··· Extrait du texte ···

La demanderesse invoque, à l'appui de son pourvoi, un moyen de cassation.
Le dossier a été communiqué au procureur général.
Sur le rapport de Mme Foucher-Gros, conseiller, les observations de la SCP Célice, Texidor, Périer, avocat de la société Este, de la SARL Boré, Salve de Bruneton et Mégret, avocat de la société Le Chêne, après débats en l'audience publique du 28 janvier 2025 où étaient présents Mme Teiller, président, Mme Foucher-Gros, conseiller rapporteur, M. Boyer, conseiller doyen, et Mme Letourneur, greffier de chambre,
la troisième chambre civile de la Cour de cassation, composée des président et conseillers précités, après en avoir délibéré conformément à la loi, a rendu le présent arrêt.
Faits et procédure
1. Selon l'arrêt attaqué (Colmar, 2 décembre 2022), la société civile de construction vente Le Chêne (la SCCV) a fait construire un immeuble collectif de dix-huit logements, sous la maîtrise d'oeuvre de la société Cerebat. Le lot gros oeuvre a été confié à la société Este pour un montant forfaitaire de 400 000 euros, selon devis accepté.

···

_Tâche a_
Reproduisez fidèlement le passage de l'extrait de l'arrêt de la Cour de cassation, depuis « Faits et procédure » jusqu'à « selon devis accepté. » inclus.

··· Entrées présentées ···

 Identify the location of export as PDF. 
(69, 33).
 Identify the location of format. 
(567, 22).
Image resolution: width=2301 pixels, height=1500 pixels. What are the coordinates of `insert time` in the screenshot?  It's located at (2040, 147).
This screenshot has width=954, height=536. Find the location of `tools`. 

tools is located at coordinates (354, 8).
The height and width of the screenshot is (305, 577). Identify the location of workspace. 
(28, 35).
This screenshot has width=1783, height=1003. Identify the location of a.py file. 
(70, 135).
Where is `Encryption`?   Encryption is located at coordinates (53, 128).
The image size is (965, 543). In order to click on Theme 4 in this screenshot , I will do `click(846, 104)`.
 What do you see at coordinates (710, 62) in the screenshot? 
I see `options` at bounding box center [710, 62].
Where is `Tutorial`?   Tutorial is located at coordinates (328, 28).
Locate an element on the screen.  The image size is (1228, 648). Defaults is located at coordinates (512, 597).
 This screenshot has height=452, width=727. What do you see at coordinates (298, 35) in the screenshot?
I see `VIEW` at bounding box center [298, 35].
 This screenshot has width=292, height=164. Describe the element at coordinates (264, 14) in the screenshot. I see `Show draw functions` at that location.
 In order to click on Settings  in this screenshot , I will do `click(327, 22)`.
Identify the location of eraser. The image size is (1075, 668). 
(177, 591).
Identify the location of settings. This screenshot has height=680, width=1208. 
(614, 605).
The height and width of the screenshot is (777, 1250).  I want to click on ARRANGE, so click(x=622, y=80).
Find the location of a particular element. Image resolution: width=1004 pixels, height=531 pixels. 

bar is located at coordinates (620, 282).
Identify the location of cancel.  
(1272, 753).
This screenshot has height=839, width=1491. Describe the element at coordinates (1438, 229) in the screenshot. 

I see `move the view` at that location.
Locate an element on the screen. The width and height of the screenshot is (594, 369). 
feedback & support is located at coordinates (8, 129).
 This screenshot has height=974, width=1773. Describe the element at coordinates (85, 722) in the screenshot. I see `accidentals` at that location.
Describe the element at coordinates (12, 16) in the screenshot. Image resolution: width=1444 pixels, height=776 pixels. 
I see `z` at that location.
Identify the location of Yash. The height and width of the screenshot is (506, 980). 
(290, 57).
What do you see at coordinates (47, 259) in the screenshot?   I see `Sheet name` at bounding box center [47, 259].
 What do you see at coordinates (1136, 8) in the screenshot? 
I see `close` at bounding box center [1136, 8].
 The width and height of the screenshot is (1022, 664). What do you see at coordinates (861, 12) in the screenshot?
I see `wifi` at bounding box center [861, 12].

···

_Tâche b_
Disposez en tableau Markdown les lignes des entrées, du début de celles-ci jusqu'à la ligne contenant « (177, 591). » incluse, en omettant les lignes vides. Le tableau comportera deux colonnes : « Numéro » et « Contenu ».

_Réponse attendue a_
Faits et procédure
1. Selon l'arrêt attaqué (Colmar, 2 décembre 2022), la société civile de construction vente Le Chêne (la SCCV) a fait construire un immeuble collectif de dix-huit logements, sous la maîtrise d'oeuvre de la société Cerebat. Le lot gros oeuvre a été confié à la société Este pour un montant forfaitaire de 400 000 euros, selon devis accepté.

_Réponse attendue b_
| Numéro | Contenu |
|---|---|
| 1 |  Identify the location of export as PDF.  |
| 2 | (69, 33). |
| 3 |  Identify the location of format.  |
| 4 | (567, 22). |
| 5 | Image resolution: width=2301 pixels, height=1500 pixels. What are the coordinates of `insert time` in the screenshot?  It's located at (2040, 147). |
| 6 | This screenshot has width=954, height=536. Find the location of `tools`.  |
| 7 | tools is located at coordinates (354, 8). |
| 8 | The height and width of the screenshot is (305, 577). Identify the location of workspace.  |
| 9 | (28, 35). |
| 10 | This screenshot has width=1783, height=1003. Identify the location of a.py file.  |
| 11 | (70, 135). |
| 12 | Where is `Encryption`?   Encryption is located at coordinates (53, 128). |
| 13 | The image size is (965, 543). In order to click on Theme 4 in this screenshot , I will do `click(846, 104)`. |
| 14 |  What do you see at coordinates (710, 62) in the screenshot?  |
| 15 | I see `options` at bounding box center [710, 62]. |
| 16 | Where is `Tutorial`?   Tutorial is located at coordinates (328, 28). |
| 17 | Locate an element on the screen.  The image size is (1228, 648). Defaults is located at coordinates (512, 597). |
| 18 |  This screenshot has height=452, width=727. What do you see at coordinates (298, 35) in the screenshot? |
| 19 | I see `VIEW` at bounding box center [298, 35]. |
| 20 |  This screenshot has width=292, height=164. Describe the element at coordinates (264, 14) in the screenshot. I see `Show draw functions` at that location. |
| 21 |  In order to click on Settings  in this screenshot , I will do `click(327, 22)`. |
| 22 | Identify the location of eraser. The image size is (1075, 668).  |
| 23 | (177, 591). |